There are 6 riding modes, including two customisable, ABS, traction, slide, wheelie, and new engine braking controls.
Aprilia spared no expense on components. Brembo Stylemas brakes are equipped on the RSV4, forged aluminium wheels, and Ohlins electronic suspension. Aprilia spared no expense on parts.
The mirrors, number plate bracket, and pillion pegs are easily un-clipped to get the bike ready for track use.
The bike comes in cheaper than the Ducati Panigale V4, the Kawasaki ZX-10RR, and just shy of the Honda CBR1000RR-R Fireblade SP.
It is a viable option for a track weapon and is priced competitively, but as with most Aprilia’s reliability and build quality on occasion can be somewhat dubious.
Triumph Speed Triple 1200 RS
- Kerb Weight – 186kg
- Engine – Liquid-cooled, 12V, inline triple, 1160cc
- Max Power – 176 horsepower at 10,750 rpm
- Max Torque – 124 Nm at 9,750rpm
Triumph has gone back to the drawing board with the Speed Triple and reinvented it, the DNA is still the same, but they have taken a serious look and worked to improve as much of the bike as possible for 2022.
Is it the ultimate performance naked sports bike that Triumph claims it to be?
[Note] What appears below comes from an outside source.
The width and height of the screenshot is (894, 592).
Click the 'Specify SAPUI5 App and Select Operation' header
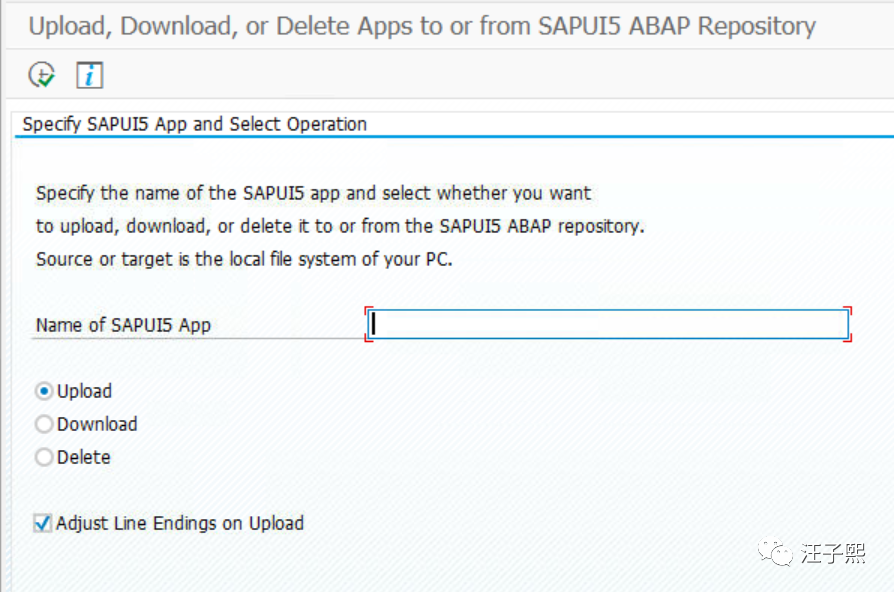(195, 125)
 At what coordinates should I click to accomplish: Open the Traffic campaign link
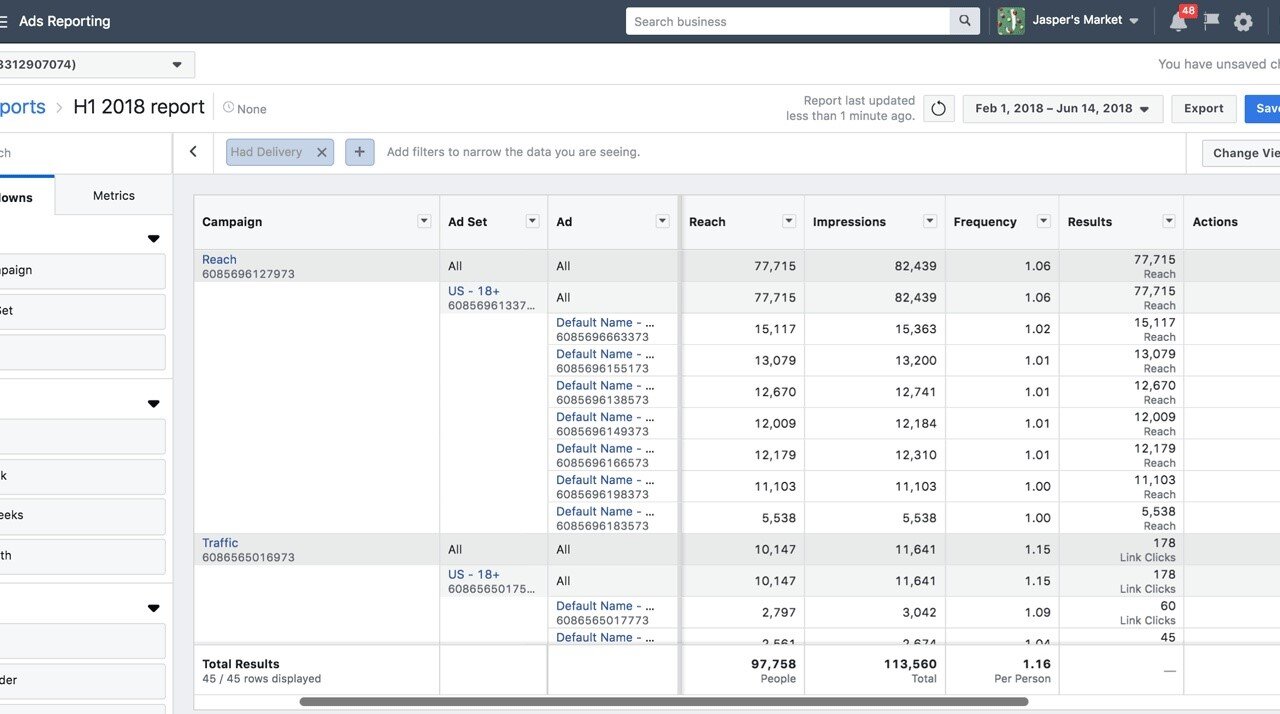click(220, 543)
That is up to you to decide, but I think it is undoubtedly a strong contender.
It is street-focused but entirely ready for the track if that is what you want to do, and it isn’t going to let you down against any fully-faired counterparts.
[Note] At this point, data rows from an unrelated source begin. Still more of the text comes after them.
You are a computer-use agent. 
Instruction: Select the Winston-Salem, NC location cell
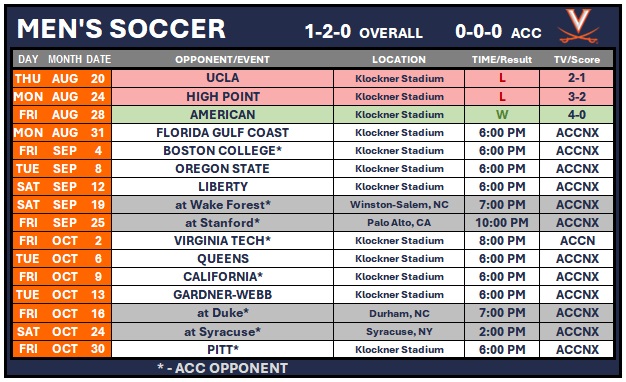point(399,205)
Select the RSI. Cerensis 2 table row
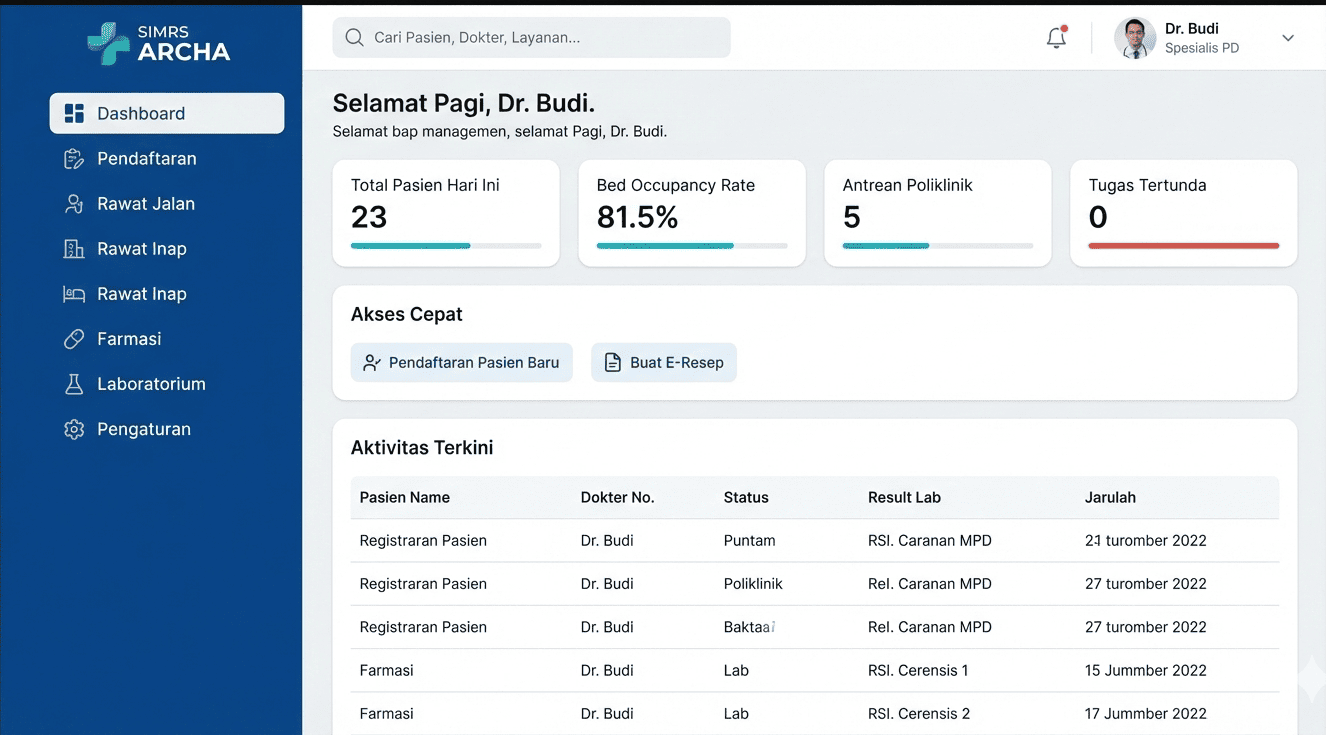Viewport: 1326px width, 735px height. 814,713
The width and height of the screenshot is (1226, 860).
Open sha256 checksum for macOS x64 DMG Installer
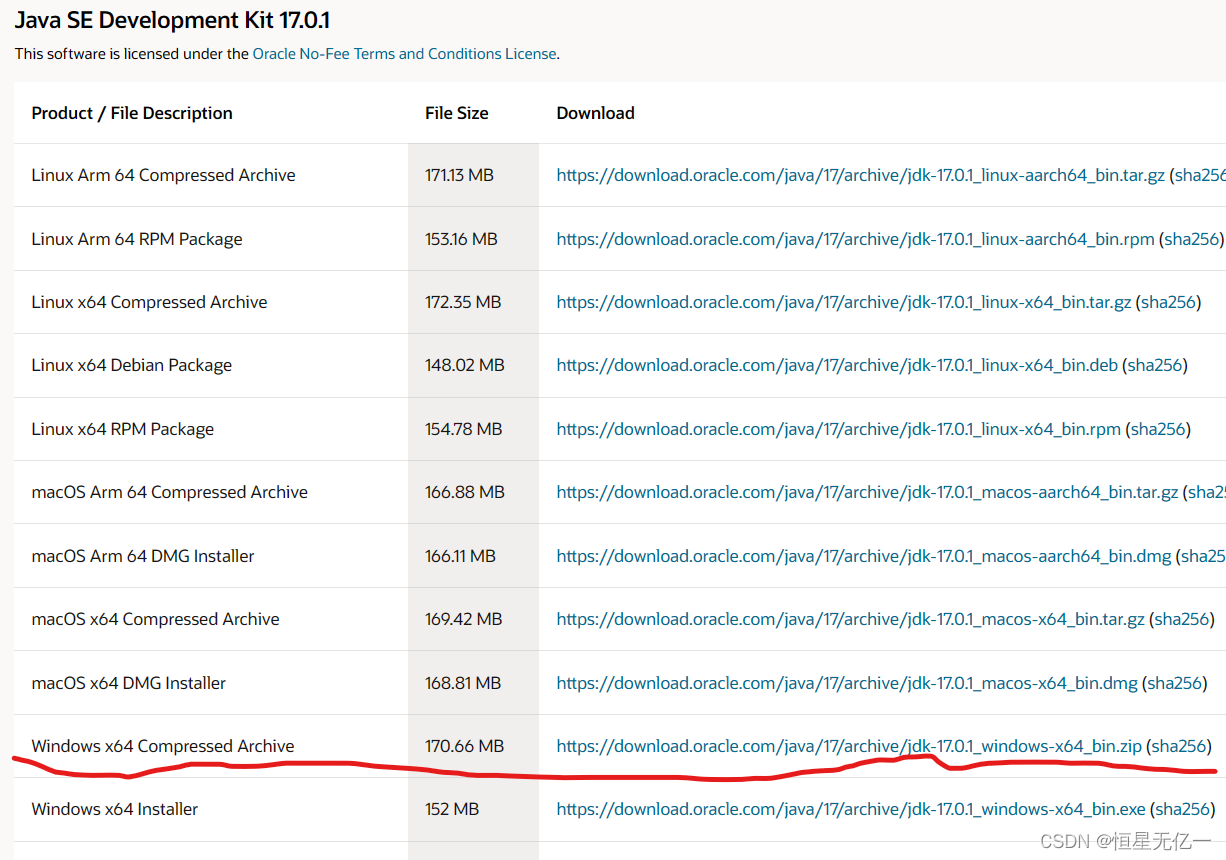coord(1175,682)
The Speed Triple is the lightest generation so far. While set up for the street, the track-based equipment is evident throughout, including Brembo Stylema brakes, Metzeler RACETEC RR tyres and performance-tuned Öhlins suspension.
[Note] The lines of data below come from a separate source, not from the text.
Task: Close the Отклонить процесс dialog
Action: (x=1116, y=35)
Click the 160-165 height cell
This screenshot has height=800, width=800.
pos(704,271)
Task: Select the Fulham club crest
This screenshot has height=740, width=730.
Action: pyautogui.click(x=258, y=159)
There are 3 throttle maps, 4 traction control maps and 5 customisable riding modes; Triumph wasn’t playing when it came to electronics.
You can also hook your phone up to the My Triumph Connectivity System for features such as music and GoPro camera controls.
It is all singing and all dancing.
You are undoubtedly in a sporty riding position, but you are sat more upright than on a faired sportsbike, so comfort levels are increased, as is control around town.
The Speed Triple is one of my favourite Triumphs of all time; it is just a really nicely styled bike that has the performance and Triumph quality attached.
Bimota Tesi H2
- Weight Dry – 207kg
- Engine – 4 stroke, 4-cyl, DOHC, W/C, supercharged / DOHC 4 valve, 998cc
- Max Power – 238 horsepower at 11,500rpm
- Max Torque – 141 Nm at 11,000rpm
Last but far from least is the Bimota Tesi H2, maybe controversial and maybe some of you are thinking, why not just put the Kawasaki H2 up here.
Well, the pairing of the Kawasaki H2 engine into a Bimota hub-steered chassis, overlooked by Bimota’s design team and engineers, is more than a supercharged superbike; it is a work of art, a mechanical feat of genius.
Not convinced? Let me explain.
Bimota has been plagued with business/financial problems from the very onset. However, in between all of that, they have produced stunning motorcycles that most of us can only drool over.
“Bimota was born to compete, to produce motorcycles with a unique specification using extremely high-tech components and design technology homologated for street use.”Bimota
As of 2017, they are in a partnership with Kawasaki owning a 49.9% share of the company, and the H2 is a sure sign of some exciting things to come.
Pierluigi Marconi was on board for the H2’s design, and he was heavily involved in the original Tesi model. ‘Tesi’ actually means Thesis in Italian, and the Tesi 1D was part of Marconi’s engineering thesis while at university in Italy.
Every component has been thought through, serves a purpose and is there to optimise the ride.
Let’s face it, Kawasaki’s H2 is already pretty awesome, so to have the guys in Italy taking it even further is pretty mind-blowing.
You can expect the Tesi H2 to come in lighter than the H2, use even more premium components such as carbon bodywork, and use the best technology around.
The Tesi H2 isn’t cheap, and like the Superleggera V4 from Ducati, it won’t be for everyone, but even if it’s not, there is no disputing its beauty, grace and performance.